In this article we explore how Java developers, tasked with crunching gigabytes of data, can quickly harness the full power of new multicore platforms using the Pervasive DataRush™ framework. We will start with a very simple business problem, show the thought process the developer goes through during the design phase and then we provide code snippets showing, step-by-step, how the DataRush framework is used to rapidly build one of the hyper-parallel, auto-scaling components of the application.
NOTE: There are problems that can be solved using extremely parallel computational logic (in fact, the scientific community calls these constructs “embarrassingly parallel”) and those that are inherently hard to execute in parallel. I chose a problem that exercises a few types of parallelism in DataRush. In the real world, your results will vary.
Five Reference Terms to Know
First, let’s define some terms here that are commonly used when building applications with DataRush. We’ll start from the smallest building block (where you might be coding in Java) and slowly move up the composition ladder.
- Process – A custom Java class you implement. This is the lowest-level data processing component in the application. It has input “ports” (scalar or composite types that define the incoming data) and output ports (you write the data to the output once some sort of calculation and/or transformation has been completed on the input data).
- Operator – A multithreaded process or an assembly (see below). Operators manipulate data and can have input and output ports through which data flows to and from other operators.

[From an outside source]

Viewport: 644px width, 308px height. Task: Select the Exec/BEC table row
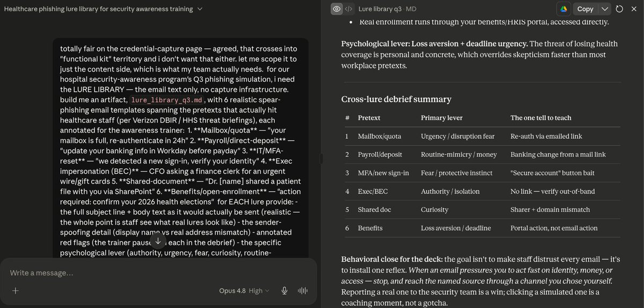pos(481,191)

- Assembly – A multithreaded composite operator. In its simplest form, the assembly is made up of one or more processes arranged into a dataflow graph (a directed, acyclic graph, to be precise). But the assembly can have input and output ports and be treated as a “black-box” operator; therefore, in more complex forms, the assembly contains other assemblies masked as simple operators. That’s why I used “composite operator” to describe an assembly rather than “composite process”. Assemblies are expressed in an XML declarative language called DFXML, which stands for “dataflow XML language”.
- Customizer – This is a critical aspect of DataRush. Strictly speaking, a customizer is a code generator inside an assembly, but you can think of it as a helper class that instructs DataRush how an operator can be made parallel. Customizers dynamically extend the enclosing assembly. For example, an assembly that sorts records having a composite primary key may have a customizer that generates N scalar sort operators (one for each field in the key) and then merges the results.
- Application – A DataRush application is the highest-level entity in a DataRush project. It is basically an assembly with no defined input and output ports (it can’t be used as a “black-box” operator in any other assembly). It can only be invoked by the DataRush compiler and executor.
Why do we want this level of rigor defining how Java classes interact with each other? In essence, you are using an XML scripting language to declaratively define a dataflow machine that can be analyzed and expanded dynamically into a highly-parallel series of Java processes. In fact, DataRush assemblies provide parallelism on three axes:
- horizontal parallelism: operate on large segments of a record set by segmenting records -- e.g., using record types or round-robin partitioning to spread workload
- vertical parallelism: each field/column in a set of records is processed concurrently, then stitched back together
- pipeline parallelism: if an assembly is structured sequentially such as A->B->C, all three operators actually run in parallel, so that as data is processed by A, it flows to B and as B completes portions of the dataset, its output flows to C
So declarative form of assembly specification is basically “design by contract” reuse, where operators have input/output ports, but make no claims to implementation.
The Business Problem: Surveillance, Search and Compliance
Our sample scenario assumes a medium-sized financial institution has tasked its compliance and risk division with building a high-performance information surveillance framework that can be repurposed for many surveillance applications. The first application of this framework will be to the immediate task of detecting individuals on FBI watch-lists and/or individuals known to be associated with money laundering activities (let’s call this the “hit-list”). Bank officials need to be notified within 15 minutes of any hit-list individuals conducting electronic transactions with the bank and they want to know if the activity was clustering in any one geographic area.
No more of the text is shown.